Open GTO2013 opened this issue 3 years ago • 6 comments

Hi, I am currently working on understanding PiFu in Detail, so I can apply it to cars. I already wrote you an email if you remember. I have it running and its doing decently already for the short timeframe :)

Here are my questions:

  • The MLP Surface Classifier uses Conv1D operations, is there any reason why this was chosen over fully connected neurons? Because thats was I thought MLP represents.
  • The SDF values are binarized in your case, so even if a point is extremly close to of the surface and the classifier predicts something around 0.5 the error will still be large (1-0.5). Why is this done that way? The DeepSDF paper for example uses the actual distance with a clamping value.
  • In the multiview case all stacks are processed in parallel and then the mean is calculated somewhere in the middle of the classifier. Each point has a stack of feature vectors and the depth of the point we want to query. But how can the layers after the mean know where the point we want to query is? Wouldnt it be way more precise to just give the classifier normalized X,Y,Z coordinates in worldspace?
  • In your paper you use this graphic: image

From this image it looks like the input image is directly added to the feature vector after the encoder (line below the upper image encoder). But where is this done in code? I have looked for it, but I didnt find it. The input always goes through some filtering before the classifier sees it, is that correct?

Sorry for the amount of questions, I hope you find some time to answer them.

Thank you!

GTO2013 avatar Nov 28 '20 15:11 GTO2013

The MLP Surface Classifier uses Conv1D operations, is there any reason why this was chosen over fully connected neurons? Because thats was I thought MLP represents.

It's just a matter of design choice. I just wanted to keep the input tensors as (B, 3, N), but you can surely use fully connected layers instead.

The SDF values are binarized in your case, so even if a point is extremly close to of the surface and the classifier predicts something around 0.5 the error will still be large (1-0.5). Why is this done that way? The DeepSDF paper for example uses the actual distance with a clamping value.

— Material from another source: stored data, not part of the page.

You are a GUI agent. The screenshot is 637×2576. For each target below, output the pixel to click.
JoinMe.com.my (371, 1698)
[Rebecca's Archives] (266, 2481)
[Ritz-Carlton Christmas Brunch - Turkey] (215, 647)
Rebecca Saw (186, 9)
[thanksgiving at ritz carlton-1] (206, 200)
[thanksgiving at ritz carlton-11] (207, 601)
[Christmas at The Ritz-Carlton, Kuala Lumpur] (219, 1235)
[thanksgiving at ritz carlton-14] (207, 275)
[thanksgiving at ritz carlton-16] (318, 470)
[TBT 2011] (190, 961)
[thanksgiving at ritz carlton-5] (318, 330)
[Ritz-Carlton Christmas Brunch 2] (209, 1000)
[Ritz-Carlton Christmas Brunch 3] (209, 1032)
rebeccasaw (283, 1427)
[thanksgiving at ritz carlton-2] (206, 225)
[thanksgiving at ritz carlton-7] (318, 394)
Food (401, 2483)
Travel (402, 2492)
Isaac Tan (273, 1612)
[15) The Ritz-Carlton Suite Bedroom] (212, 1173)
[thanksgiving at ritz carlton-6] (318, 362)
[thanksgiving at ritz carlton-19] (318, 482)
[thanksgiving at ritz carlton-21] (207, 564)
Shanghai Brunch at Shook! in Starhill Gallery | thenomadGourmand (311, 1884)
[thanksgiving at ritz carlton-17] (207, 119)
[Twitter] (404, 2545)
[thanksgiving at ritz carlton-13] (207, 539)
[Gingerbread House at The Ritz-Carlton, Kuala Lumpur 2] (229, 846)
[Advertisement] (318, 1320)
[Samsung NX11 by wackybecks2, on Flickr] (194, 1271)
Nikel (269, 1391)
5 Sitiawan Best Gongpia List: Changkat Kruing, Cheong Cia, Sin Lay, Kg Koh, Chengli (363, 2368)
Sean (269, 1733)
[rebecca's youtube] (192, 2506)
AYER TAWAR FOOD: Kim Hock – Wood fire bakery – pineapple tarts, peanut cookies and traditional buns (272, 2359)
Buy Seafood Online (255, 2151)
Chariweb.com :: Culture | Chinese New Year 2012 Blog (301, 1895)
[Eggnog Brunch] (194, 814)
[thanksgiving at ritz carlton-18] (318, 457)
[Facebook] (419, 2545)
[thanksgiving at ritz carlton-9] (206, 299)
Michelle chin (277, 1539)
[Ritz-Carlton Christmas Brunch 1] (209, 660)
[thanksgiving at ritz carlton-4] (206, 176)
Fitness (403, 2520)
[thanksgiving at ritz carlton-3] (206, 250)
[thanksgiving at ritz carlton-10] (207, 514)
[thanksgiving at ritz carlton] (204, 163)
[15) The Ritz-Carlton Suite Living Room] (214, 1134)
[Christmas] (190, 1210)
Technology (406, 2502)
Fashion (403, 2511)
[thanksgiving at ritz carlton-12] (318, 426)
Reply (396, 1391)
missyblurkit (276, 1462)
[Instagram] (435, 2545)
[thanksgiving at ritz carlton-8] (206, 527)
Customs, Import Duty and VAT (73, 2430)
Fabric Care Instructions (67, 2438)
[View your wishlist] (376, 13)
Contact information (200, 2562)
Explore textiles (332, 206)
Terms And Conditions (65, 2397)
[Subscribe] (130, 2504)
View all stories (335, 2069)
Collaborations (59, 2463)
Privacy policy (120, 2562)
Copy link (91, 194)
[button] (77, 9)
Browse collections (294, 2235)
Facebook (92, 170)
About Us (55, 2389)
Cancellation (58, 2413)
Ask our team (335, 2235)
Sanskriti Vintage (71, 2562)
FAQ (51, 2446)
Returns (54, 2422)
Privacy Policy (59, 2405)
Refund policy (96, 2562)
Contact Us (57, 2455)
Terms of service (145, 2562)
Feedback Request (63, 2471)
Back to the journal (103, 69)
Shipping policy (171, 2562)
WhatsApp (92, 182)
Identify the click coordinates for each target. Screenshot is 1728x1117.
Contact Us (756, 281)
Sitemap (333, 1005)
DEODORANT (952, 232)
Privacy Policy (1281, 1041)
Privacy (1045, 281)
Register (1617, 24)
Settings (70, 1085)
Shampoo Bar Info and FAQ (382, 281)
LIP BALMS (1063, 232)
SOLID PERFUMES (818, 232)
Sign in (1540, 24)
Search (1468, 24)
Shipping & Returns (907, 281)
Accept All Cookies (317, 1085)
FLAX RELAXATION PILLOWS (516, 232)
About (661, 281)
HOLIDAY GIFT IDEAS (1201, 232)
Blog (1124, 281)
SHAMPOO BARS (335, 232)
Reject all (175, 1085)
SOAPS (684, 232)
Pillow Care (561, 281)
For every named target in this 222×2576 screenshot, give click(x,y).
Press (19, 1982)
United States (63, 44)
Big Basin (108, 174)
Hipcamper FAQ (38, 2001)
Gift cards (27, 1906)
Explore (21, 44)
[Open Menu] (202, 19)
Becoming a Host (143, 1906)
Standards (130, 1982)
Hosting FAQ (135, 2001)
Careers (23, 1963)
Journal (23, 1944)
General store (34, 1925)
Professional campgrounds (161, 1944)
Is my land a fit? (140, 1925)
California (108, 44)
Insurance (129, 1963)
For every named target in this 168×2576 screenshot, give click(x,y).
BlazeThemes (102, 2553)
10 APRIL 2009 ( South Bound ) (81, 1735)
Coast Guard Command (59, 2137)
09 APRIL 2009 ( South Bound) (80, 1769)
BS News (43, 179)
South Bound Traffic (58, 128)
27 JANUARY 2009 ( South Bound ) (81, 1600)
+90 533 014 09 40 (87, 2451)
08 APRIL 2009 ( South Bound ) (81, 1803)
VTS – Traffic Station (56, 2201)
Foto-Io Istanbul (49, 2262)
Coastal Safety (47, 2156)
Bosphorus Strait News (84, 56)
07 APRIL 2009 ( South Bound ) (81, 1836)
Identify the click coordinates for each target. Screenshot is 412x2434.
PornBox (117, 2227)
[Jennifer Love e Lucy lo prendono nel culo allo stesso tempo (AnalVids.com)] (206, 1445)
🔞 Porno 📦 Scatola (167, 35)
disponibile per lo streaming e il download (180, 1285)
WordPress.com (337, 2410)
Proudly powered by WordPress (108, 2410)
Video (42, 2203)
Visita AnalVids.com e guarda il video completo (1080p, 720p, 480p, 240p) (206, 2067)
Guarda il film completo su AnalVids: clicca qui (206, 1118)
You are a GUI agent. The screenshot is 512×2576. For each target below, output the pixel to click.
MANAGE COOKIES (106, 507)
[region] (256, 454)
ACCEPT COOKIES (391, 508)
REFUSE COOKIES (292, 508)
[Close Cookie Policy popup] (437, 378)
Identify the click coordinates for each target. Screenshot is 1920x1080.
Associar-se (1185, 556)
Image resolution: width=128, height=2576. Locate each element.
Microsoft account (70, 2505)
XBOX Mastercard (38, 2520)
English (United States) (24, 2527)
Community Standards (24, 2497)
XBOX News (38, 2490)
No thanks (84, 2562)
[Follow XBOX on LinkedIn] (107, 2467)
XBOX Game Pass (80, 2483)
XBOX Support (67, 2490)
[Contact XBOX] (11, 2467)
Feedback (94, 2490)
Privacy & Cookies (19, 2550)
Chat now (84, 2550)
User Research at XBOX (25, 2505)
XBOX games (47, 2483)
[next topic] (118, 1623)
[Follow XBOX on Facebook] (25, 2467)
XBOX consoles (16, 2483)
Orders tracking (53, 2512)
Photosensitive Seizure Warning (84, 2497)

This is also a design choice. We pose it as classification problem of inside/outside occupancy instead of regression problem with SDF. Both are valid choices.

In the multiview case all stacks are processed in parallel and then the mean is calculated somewhere in the middle of the classifier. Each point has a stack of feature vectors and the depth of the point we want to query. But how can the layers after the mean know where the point we want to query is? Wouldnt it be way more precise to just give the classifier normalized X,Y,Z coordinates in worldspace?

The problem is how to define "world space". Unlike ShapeNet, humans are articulated and thus difficult to define canonicalized space. Unless all the data samples share the same normalization, providing world coordinates is of little help. The multiview PIFu takes xyz information in a view dependent way and average pooling consolidates those view information to make final prediction in the shared coordinate space.

From this image it looks like the input image is directly added to the feature vector after the encoder (line below the upper image encoder). But where is this done in code? I have looked for it, but I didnt find it. The input always goes through some filtering before the classifier sees it, is that correct?

The feature from geometry module is concatenated after image encoder (yes, the figure is misleading.) You can find how its is added below. https://github.com/shunsukesaito/PIFu/blob/975331106479436356fe8fae9ca2b96a56926930/lib/train_util.py#L79

shunsukesaito avatar Dec 13 '20 18:12 shunsukesaito

Ahh, I see, thank you! I have one last question: You are iterating over the number of hour glass stacks and for each stack you query the classifier to train each stack. During testing only the last stack is used. But when you do this, you are also training the MLP with feature vectors it will never see during testing. So it has to find a way to make good predictions for each stack, right? Wouldnt it make more sense to disable backpropagation for the MLP except for the last stack, so you are only changing the weights in the hour glass stacks?

I have changed the entire setup quite dramatically, so I dont know if this also applies to your original code. But I found that using only the last stack (so no intermediate loss) during training dramatically improves the result, it goes from 60% IOU to around 80%.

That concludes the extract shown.